• [Things to do]
1: In the sentencing discussion, why does Doug B. say he does not worry much about prosecutorial subjectivity in capital cases?
2: In the records, update the lines from the line with "How do I perform: Click the time" up to and including the line with "Action: pyautogui.click(x=176, y=297)" by replacing "checkmark" with "tick mark" and leaving everything else unchanged. Return only those lines.

• [Text excerpt]
---

Interestingly, though, as this post is meant to highlight: (1) in all capital cases, where it is unconstitutional to have a mandatory death penalty system, any decision by AG Holder here to pursue the death penalty is NOT a one-way ratchet toward severity (as it is when mandatory minimum is in play for low-level crimes), rather it is just a way to allow another more representative body (a jury) make a key discretionary sentencing decision after a open-court proceeding, and (2) in this high-profile case, how a federal prosecutor plan to exercise his "great subjectivity in how the accused will be prosecuted" is subject to considerable public scrutiny and appropriate political and legal process considerations.

For these reasons, I do not worry so much about the great subjectivity in how the accused will be prosecuted in capital cases, especially high-profile capital cases. But I worry greatly about how this great subjectivity in how the accused will be prosecuted is used and abused in the tens of thousands of low-level drug and CP cases involving severe mandatory minimum sentencing terms lacking any formal rule of law or checks and balances concerning the exercise of big-government federal prosecutorial power.

So, again, Eric Knight, I am not at all mad, but instead very interested in how you (and federalist and Bill Otis and others) would respond to my reaction to your comment and knockout reference: Do you understand and share my concerns that your concerns about "great subjectivity in how the accused will be prosecuted" provide a very strong reason to be opposed to any and all federal mandatory minimum sentencing provisions (especially in low-level, low-profile cases)?

Posted by: Doug B. | Jan 25, 2014 8:39:43 AM

He did the deed on our American soil. Does his home country provide for the death penalty for these crimes. If so then there is no need to query how this will fly back home in ByLow Russia or where he is from. Did he kill someone and intend to do it? How many did he kill? Was he sane? If he intended to kill more than one person and was sane then ask the jury and court to decide upon the penalty and ask for death.

Posted by: Liberty1st | Jan 25, 2014 10:52:20 AM

It is my understanding that the death penalty has been suspended in Russia since the 1990s though it is technically still on the books. Per Wikipedia:

"Capital punishment in Russia has been indefinitely suspended,[1] although it is theoretically allowed, with the only legal method being shooting. There exists both an implicit moratorium established by the President Yeltsin in 1996, and an explicit one, established by the Constitutional Court of Russia in 1999 and which was most recently reaffirmed in 2009. Russia has not executed anyone since 1996, and the regulations of the Council of Europe prohibit it from doing so at any time in the future. However, the death penalty still remains codified."

The article also notes that the public at large there supports the death penalty, but democratic control is not to my understanding currently dominant there in various respects. So, given the "official" policy is abolition, that would be a major concern when dealing with international relations on this topic. BTW, as to the hate crime deal, how does the federal prosecution against the Amish offender factor in there?

Posted by: Joe | Jan 25, 2014 12:09:35 PM

Doug. the title of your post suggests that Holder would care about justifying anything. This is a guy who got Marc Rich pardoned.

Posted by: federalist | Jan 25, 2014 1:08:09 PM

Doug --

"I am pretty sure that Bill Otis is not a 'progressive liberal,' and yet he often asserts that there can and should be no formal legal regulation or court review of just when and how individual federal prosecutors decide to offenders."

---

• [Records supplied]

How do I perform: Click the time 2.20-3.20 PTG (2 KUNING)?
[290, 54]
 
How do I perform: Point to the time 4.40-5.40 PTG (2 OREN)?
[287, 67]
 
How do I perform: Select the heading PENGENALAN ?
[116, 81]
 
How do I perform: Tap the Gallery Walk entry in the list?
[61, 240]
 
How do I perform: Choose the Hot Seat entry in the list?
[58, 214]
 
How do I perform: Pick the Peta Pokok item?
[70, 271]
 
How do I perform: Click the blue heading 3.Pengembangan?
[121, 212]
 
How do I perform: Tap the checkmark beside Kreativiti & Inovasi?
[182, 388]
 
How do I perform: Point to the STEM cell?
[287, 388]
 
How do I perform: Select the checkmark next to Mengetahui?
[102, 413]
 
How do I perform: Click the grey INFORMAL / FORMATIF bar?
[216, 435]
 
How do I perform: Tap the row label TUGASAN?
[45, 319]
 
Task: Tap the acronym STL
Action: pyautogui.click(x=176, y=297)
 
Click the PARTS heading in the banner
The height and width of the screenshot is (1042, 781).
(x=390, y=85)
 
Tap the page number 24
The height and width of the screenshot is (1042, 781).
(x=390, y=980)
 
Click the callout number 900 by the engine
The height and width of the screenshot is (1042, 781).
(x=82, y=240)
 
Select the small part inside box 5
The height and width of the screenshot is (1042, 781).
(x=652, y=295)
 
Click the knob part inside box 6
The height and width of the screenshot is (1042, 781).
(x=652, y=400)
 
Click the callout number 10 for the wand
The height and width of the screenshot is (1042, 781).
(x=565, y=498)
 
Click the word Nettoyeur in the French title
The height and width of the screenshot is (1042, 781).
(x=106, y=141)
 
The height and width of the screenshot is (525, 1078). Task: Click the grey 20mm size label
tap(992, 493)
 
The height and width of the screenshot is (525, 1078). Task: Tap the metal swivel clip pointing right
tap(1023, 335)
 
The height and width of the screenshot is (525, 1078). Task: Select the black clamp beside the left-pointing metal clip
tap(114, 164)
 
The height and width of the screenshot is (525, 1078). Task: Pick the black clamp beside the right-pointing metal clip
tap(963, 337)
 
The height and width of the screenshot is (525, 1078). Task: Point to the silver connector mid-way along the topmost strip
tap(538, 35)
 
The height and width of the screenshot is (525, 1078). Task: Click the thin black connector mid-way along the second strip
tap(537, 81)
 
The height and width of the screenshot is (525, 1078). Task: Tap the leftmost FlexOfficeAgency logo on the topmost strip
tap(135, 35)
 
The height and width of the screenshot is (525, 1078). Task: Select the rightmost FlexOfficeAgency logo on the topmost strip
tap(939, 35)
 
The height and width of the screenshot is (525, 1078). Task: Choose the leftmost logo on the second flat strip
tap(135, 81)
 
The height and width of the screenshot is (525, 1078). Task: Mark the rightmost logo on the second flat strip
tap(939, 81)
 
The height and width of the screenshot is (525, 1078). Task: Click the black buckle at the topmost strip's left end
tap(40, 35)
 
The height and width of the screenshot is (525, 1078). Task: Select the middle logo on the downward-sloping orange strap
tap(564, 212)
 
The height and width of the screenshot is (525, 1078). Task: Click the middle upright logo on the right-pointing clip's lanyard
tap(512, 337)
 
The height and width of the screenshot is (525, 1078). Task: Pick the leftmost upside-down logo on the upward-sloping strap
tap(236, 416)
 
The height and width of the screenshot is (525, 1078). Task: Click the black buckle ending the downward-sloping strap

---

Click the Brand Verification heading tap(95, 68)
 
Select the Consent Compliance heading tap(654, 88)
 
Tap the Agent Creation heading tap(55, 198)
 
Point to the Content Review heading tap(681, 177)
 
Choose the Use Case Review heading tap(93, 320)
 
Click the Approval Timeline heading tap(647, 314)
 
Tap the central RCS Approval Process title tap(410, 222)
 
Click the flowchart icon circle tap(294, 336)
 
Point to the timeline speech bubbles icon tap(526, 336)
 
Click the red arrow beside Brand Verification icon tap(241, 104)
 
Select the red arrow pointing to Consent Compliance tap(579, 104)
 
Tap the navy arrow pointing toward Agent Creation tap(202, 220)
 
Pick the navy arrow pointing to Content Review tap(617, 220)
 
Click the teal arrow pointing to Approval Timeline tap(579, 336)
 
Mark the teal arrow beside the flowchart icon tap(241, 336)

---

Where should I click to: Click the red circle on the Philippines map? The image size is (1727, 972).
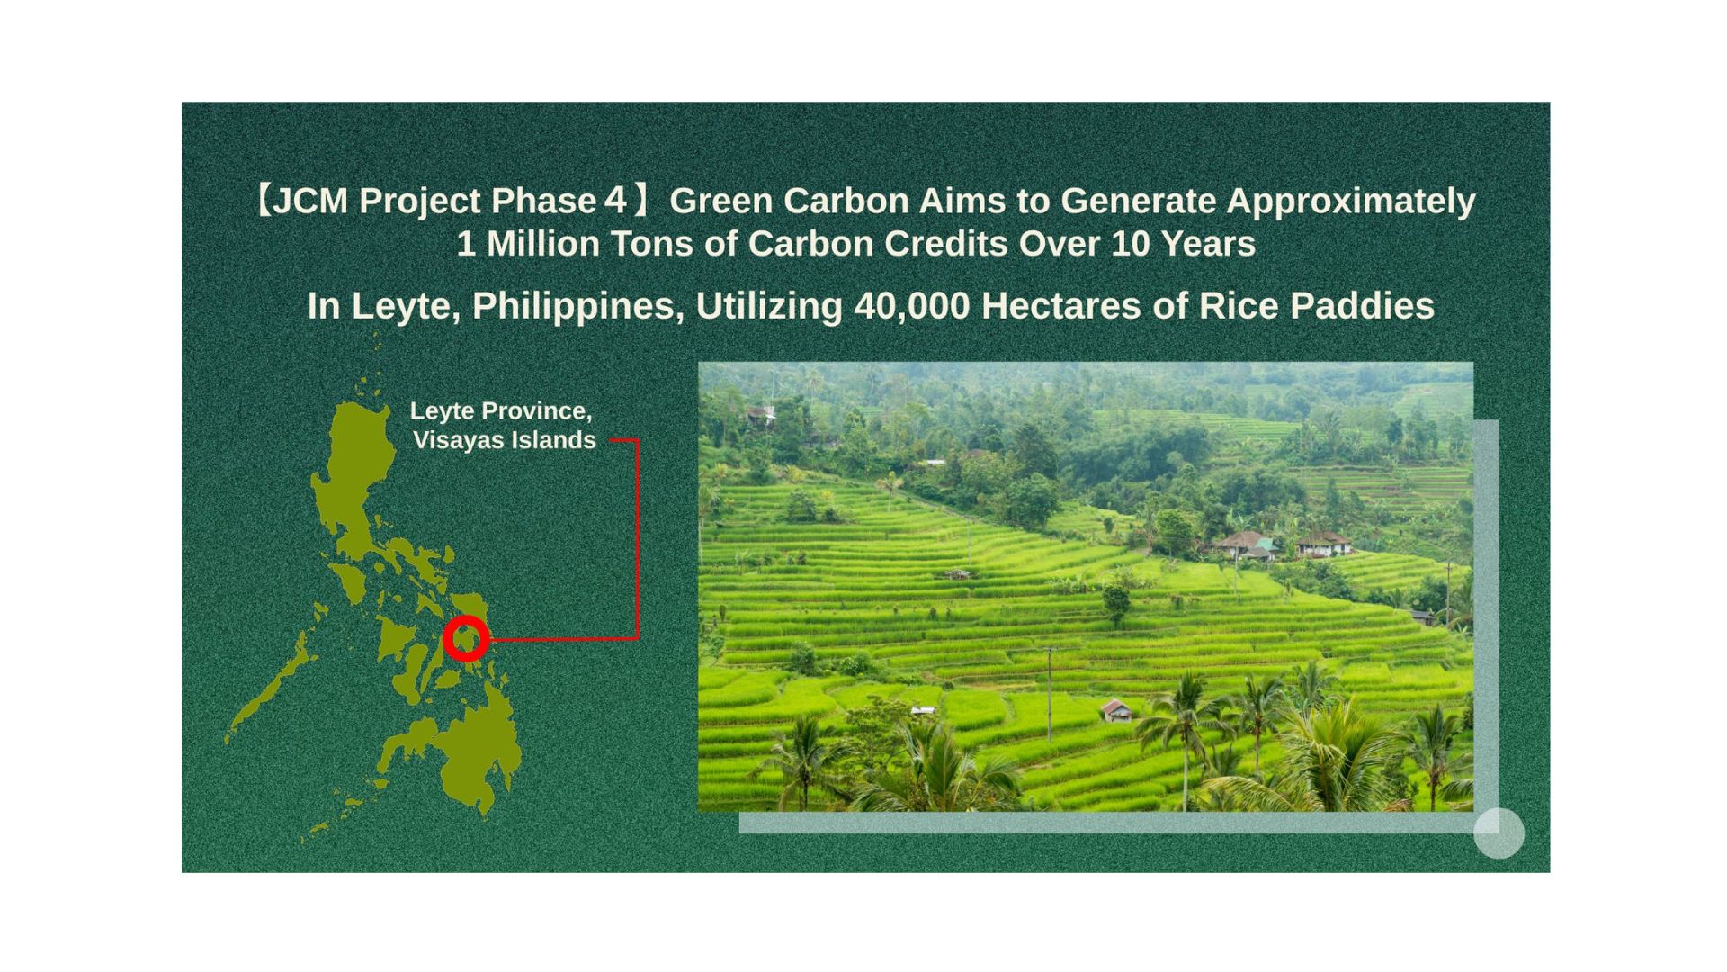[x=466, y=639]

---

• [Task-by-task answers]
1: Because the death penalty cannot be mandatory, a prosecutor's decision to seek it is not a one-way ratchet toward severity. Instead, it lets a more representative body, the jury, make the key sentencing decision after an open-court proceeding. In high-profile cases, the prosecutor's choices are also subject to considerable public scrutiny and to political and legal process considerations.

2:
How do I perform: Click the time 2.20-3.20 PTG (2 KUNING)?
[290, 54]
 
How do I perform: Point to the time 4.40-5.40 PTG (2 OREN)?
[287, 67]
 
How do I perform: Select the heading PENGENALAN ?
[116, 81]
 
How do I perform: Tap the Gallery Walk entry in the list?
[61, 240]
 
How do I perform: Choose the Hot Seat entry in the list?
[58, 214]
 
How do I perform: Pick the Peta Pokok item?
[70, 271]
 
How do I perform: Click the blue heading 3.Pengembangan?
[121, 212]
 
How do I perform: Tap the tick mark beside Kreativiti & Inovasi?
[182, 388]
 
How do I perform: Point to the STEM cell?
[287, 388]
 
How do I perform: Select the tick mark next to Mengetahui?
[102, 413]
 
How do I perform: Click the grey INFORMAL / FORMATIF bar?
[216, 435]
 
How do I perform: Tap the row label TUGASAN?
[45, 319]
 
Task: Tap the acronym STL
Action: pyautogui.click(x=176, y=297)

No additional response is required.